It is the second poll in a week to show Ms Truss ahead of Mr Sunak, although polling has been volatile during the contest so far and could easily change over the remaining seven weeks of the contest.
While the former chancellor topped all five rounds of voting among Tory MPs, it is the party’s wider grassroots membership of about 200,000 people who will decide the winner.
The survey shows the uphill battle faced by Mr Sunak to replace Boris Johnson and secure the top job in UK politics.
He hit back on Thursday evening by saying he was best placed to defeat Labour leader Sir Keir Starmer and win a fifth term for the Tories at the next general election, expected in 2024.
Asked by LBC radio whether he was saying the party would lose under Ms Truss, he said: "That’s what all the evidence that we have today would show, and that’s what our members will need to consider."
The two candidates sparred over their tax plans on Thursday, with Ms Truss promising immediate relief but Mr Sunak trying to show prudence by making more restrained pledges.
Ms Truss said she would undo a rise in national insurance and suspend a green levy to reduce household bills, arguing that tax cuts would stimulate growth and eventually increase revenue.

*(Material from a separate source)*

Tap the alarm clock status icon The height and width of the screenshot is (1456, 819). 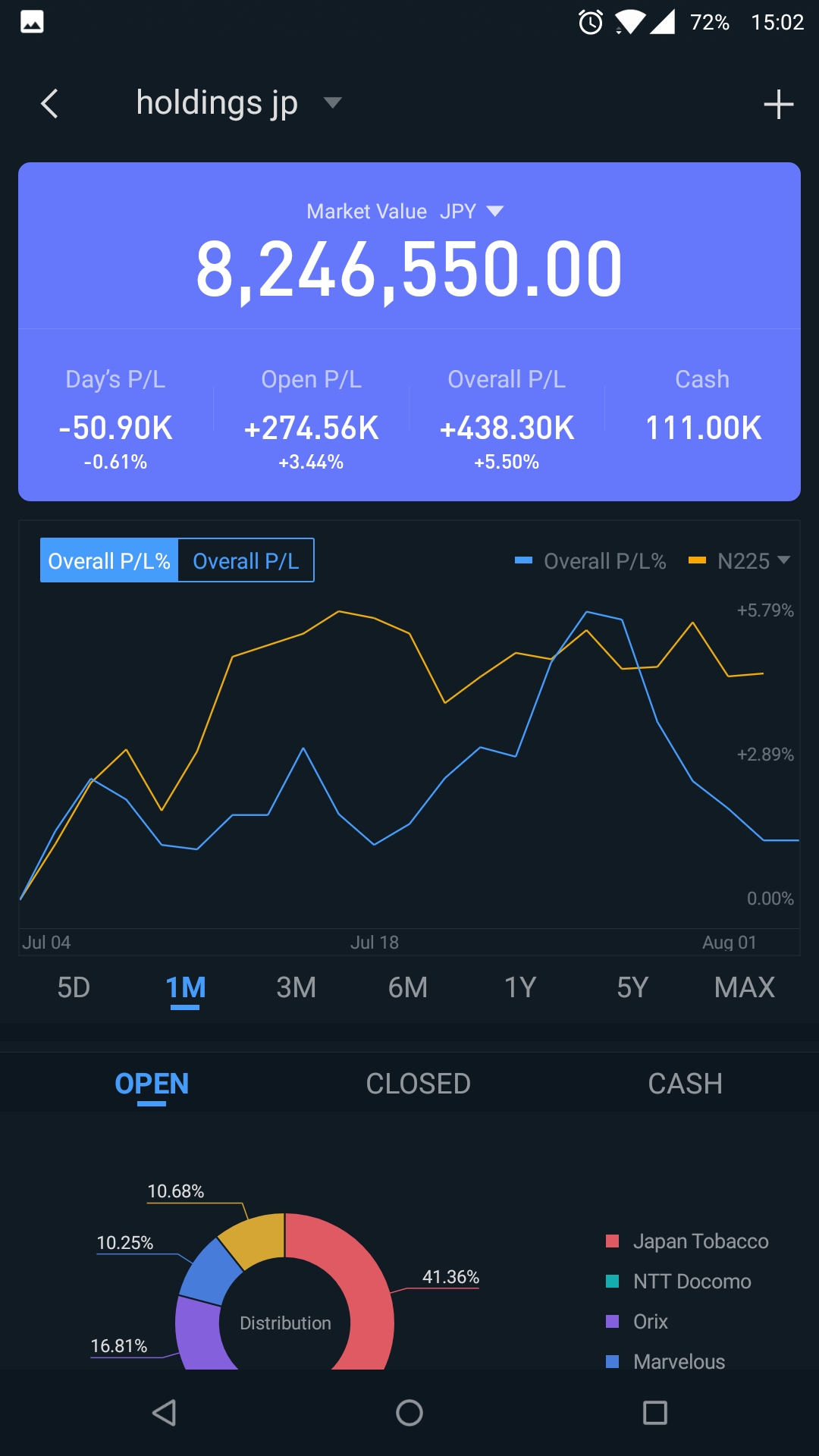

She promised tax breaks for people who take time out to care for children or elderly relatives, with her team praising carers for easing pressure on the public purse.
Mr Sunak countered that a "huge borrowing spree", with Ms Truss's tax cuts estimated to cost between £30 to £40 billion ($36-48bn), would only make inflation worse.
"I’m worried about the inflation that we’ve got at the moment becoming embedded and lasting far longer," he said.
A Sunak ally, backbench MP, said the former chancellor was "being responsible about the economy, not making promises that he can’t keep," in an apparent swipe at Ms Truss.
"You can’t just have unfunded tax cuts because you have to deal with the debt," he told Sky News. "If you just have unfunded tax cuts, where is that money going to be for vital public services?”.
The exact size of the Conservative membership is unknown, but at the last leadership election in 2019 there were about 160,000 members, and insiders expect it to have grown.
The two politicians will now take part in a six-week tour of campaign events across the UK, before the final result is announced on September 5.